Mitigating HR Risk
- 5 Min Read
Talent is our greatest asset as HR professionals. How can our data help us to manage the many risks involved? Brad Winsor, VP of People Analytics, SplashHR, examines the role of data in mitigating HR risk.
- Author: Brad Winsor
- Date published: Feb 20, 2020
- Categories
Risk is everywhere. Legal risk, market risk, and supply chain risk are an everyday occurrence in business. Financial risk is so prevalent that it’s spawned an industry to mitigate it. I took a small risk driving to work today.
In HR, we have a healthy supply of risk. Legal and compliance risks are commonplace – we’ve gotten pretty good at managing these risks. However, there’s a risk that keeps top HR leadership up at night:
Failure to supply talent to drive the business.
For most organizations, talent is our greatest asset. It’s what separates us from the competition and makes our organizations unique. If we fail to provide the right human capital, the business suffers or fails.
Providing talent is HR’s most critical function and is our biggest risk.
Talent is a volatile asset. Unlike widgets in a warehouse or money in the bank, talent comes and goes at it pleases. And unlike widgets and money, human capital has moods and human expectations.
So how do we manage talent risk?
It’s like managing any other type of risk:
- Assess risk of losing key resources
- Discover loss drivers
- Mitigate
The first step is a challenge for most. We don’t really know who is at risk of exit. We have a lot of historical information about our employees, but we don’t know what they’re going to do tomorrow or next month.
Some organizations ask managers to identify which of their employees are at risk of exit. While this is a good thing, most organizations only collect this subjective data once a year. These assessments allow little time for intervention and are highly subjective.
Our data holds the answers. We’re just not wearing the right glasses.
For an objective and more granular assessment of talent risk, we use data and statistical models.
We have a ton of HR data. Virtually every aspect of the employee experience is managed by technology. These systems make our lives easier, and they also remember our employee stories.
Collectively, the employee experience holds answers about loss risk. We learn from what people did in the past to predict what they’re likely to do in the present and near future. Using this data, the machine learns what things drive exits and what things people tend to do before quitting.
A driver is something you can typically control, such as compensation or learning spend. A factor is an attribute of an employee, such as education level or commute time to the office. Indicators are things that precede exits, such as a change in absenteeism or a change in education level.
Examples:
Drivers
- Pay quartile
- Talent mobility
- Telecommute / flex time
- Retention spend
- Development spend
- PTO allowance
- Manager team size
- Manager development spend
Factors
- Commute time to the office
- Experience level
- Previous employer
- Tenure with previous employer
- Education level
- Competencies
Indicators
- Absenteeism
- Benefits participation
- Health & wellness participation
- Change in distance from the office
- Change in education level
- Development participation
We provide these data points to an AI routine, which gradually learns from them to discover what factors and actions drove past exits.
When applied to the current workforce, the machine learning can predict the likelihood of each employee exiting.

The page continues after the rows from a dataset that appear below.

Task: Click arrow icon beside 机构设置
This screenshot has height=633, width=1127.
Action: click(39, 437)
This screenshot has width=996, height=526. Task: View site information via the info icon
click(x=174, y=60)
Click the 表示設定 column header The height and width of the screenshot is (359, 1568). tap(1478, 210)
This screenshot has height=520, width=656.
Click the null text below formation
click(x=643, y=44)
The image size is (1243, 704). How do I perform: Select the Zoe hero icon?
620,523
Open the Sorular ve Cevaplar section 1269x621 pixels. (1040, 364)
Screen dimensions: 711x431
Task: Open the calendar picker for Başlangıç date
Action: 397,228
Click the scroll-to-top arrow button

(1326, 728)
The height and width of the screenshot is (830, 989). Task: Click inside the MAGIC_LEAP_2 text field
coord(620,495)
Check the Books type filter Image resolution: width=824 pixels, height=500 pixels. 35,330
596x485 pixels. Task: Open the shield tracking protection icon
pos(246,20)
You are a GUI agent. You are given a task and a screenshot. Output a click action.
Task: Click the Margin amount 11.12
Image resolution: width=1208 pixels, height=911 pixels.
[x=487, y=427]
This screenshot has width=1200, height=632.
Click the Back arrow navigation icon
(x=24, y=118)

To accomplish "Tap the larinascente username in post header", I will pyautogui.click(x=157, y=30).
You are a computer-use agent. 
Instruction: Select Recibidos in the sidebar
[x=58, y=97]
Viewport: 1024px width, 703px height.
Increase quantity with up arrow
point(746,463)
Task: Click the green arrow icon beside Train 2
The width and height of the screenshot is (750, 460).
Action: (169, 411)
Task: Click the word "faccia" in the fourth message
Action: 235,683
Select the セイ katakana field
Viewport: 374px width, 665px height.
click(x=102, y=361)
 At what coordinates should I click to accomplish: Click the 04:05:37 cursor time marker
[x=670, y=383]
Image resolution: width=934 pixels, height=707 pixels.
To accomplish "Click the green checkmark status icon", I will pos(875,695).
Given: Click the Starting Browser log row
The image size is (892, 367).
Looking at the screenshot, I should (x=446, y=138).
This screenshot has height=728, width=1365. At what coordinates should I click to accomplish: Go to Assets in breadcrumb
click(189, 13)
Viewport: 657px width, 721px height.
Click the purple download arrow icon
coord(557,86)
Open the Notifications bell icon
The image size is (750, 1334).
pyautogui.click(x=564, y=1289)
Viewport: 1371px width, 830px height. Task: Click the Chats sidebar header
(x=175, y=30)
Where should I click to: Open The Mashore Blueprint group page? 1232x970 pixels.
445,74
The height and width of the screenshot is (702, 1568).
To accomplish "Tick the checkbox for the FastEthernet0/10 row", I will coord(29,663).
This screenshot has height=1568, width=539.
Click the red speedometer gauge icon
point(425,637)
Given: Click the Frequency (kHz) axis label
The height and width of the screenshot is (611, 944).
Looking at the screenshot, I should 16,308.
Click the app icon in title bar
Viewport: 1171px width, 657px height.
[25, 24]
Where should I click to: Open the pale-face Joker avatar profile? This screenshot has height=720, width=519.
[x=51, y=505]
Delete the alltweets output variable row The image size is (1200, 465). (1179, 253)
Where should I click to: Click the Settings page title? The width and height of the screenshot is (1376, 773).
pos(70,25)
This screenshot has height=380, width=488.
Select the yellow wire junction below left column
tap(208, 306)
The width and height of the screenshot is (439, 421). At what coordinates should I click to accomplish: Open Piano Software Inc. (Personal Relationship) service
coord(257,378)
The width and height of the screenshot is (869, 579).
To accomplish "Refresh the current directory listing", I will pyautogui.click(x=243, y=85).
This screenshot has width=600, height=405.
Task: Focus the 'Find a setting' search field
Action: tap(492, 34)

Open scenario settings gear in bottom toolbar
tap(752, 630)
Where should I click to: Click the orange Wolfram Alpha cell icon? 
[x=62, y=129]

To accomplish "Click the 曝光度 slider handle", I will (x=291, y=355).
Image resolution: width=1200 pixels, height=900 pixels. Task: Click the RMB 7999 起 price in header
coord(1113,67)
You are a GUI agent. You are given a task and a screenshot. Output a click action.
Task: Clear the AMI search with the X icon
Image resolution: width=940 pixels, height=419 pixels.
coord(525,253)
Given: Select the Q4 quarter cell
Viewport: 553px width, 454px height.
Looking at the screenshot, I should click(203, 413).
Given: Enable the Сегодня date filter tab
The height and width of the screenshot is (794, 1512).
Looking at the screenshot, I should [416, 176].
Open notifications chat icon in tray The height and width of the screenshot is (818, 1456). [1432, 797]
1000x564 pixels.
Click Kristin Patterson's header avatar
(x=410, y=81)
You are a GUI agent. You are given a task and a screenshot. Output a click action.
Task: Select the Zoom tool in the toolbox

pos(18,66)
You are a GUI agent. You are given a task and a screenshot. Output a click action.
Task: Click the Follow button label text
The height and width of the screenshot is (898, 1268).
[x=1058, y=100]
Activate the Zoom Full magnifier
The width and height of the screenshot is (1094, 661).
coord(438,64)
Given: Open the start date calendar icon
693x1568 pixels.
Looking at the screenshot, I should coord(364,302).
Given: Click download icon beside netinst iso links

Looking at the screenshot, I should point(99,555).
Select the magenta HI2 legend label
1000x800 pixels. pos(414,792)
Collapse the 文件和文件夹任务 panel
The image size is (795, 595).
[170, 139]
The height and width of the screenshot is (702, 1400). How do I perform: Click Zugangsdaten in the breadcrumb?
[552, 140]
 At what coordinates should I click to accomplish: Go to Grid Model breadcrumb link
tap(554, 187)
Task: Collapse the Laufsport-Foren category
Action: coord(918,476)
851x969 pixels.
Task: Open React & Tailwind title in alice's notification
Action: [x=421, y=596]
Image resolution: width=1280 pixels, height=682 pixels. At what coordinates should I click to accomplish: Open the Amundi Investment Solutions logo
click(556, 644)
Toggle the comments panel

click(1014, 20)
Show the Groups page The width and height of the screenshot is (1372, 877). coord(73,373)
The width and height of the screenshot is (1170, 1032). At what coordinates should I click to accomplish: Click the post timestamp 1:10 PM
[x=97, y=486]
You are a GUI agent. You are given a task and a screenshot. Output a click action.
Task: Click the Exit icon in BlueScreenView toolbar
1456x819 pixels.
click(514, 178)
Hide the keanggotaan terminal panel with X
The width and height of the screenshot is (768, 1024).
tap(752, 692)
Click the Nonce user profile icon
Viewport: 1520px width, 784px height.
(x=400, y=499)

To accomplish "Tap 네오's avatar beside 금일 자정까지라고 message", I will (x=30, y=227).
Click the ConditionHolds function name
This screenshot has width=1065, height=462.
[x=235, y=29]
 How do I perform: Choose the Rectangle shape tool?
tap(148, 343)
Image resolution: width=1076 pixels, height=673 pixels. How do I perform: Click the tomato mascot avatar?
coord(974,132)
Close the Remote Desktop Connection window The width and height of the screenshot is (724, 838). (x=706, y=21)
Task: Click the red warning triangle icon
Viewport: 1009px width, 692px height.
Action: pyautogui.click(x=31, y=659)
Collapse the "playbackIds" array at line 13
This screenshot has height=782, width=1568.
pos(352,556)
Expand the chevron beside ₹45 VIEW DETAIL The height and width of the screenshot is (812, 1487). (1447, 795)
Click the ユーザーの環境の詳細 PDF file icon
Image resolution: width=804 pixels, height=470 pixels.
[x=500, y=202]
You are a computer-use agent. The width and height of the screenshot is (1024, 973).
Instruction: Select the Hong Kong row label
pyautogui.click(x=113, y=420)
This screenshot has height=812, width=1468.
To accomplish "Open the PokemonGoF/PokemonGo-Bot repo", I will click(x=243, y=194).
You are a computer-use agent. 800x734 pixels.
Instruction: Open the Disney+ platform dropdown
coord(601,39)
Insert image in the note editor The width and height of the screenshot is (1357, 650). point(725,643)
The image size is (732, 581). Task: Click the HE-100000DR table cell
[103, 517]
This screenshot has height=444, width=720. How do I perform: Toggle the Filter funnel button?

We combine this with core HCM data to learn about the impact of the risk.
The above chart shows us what types of jobs face the highest loss risk.
Here, we see which leaders face the highest talent risk.
The graph above shows predicted loss impact for each department.
We know how many exits each department is forecast to incur and how much it will cost to replace these employees.
Now that we understand the extent of our risk, it’s time to intervene. For this, we look at the causes of predicted talent risk.
The charts above tell us why employees are likely to quit and why they’re likely to stay. This is the information we need to take action to mitigate risk.
Making sense of the results
From a quick review of the factors, we can draw some findings:
- Compensation is a significant exit driver for employees in the bottom pay quartile
- Low performing managers drive exits
- Managers with large spans of control face high exit risk
- Sick time usage directly correlates to exit risk
From this brief look at the findings, we have a good idea of how to mitigate our talent risk.
In this instance, my first action would be to review compensation for all high-performing employees who are in the bottom pay quartile.
I would also plan coaching for under-performing leaders. Our data shows that employees are, indeed, leaving struggling managers.
In conclusion
This was a brief look at how people data and machine learning help us mitigate workforce risk, by understanding who is at risk of exit and why we can mitigate talent risk.
Employee exit risk is just one of a host of predictive analytics at our disposal. People analytics can:
- Identify employees with high promotion potential
- Identify potential top performers
- Find leaders with the most (and least) talent mobility
- Pick candidates most likely to be top performers
- Predict headcount supply and demand
- Suggest career paths
- Recommend training to fill skill gaps
The secret is to use our data – all of it. When we connect the dots of our employee stories, a bigger picture comes into view.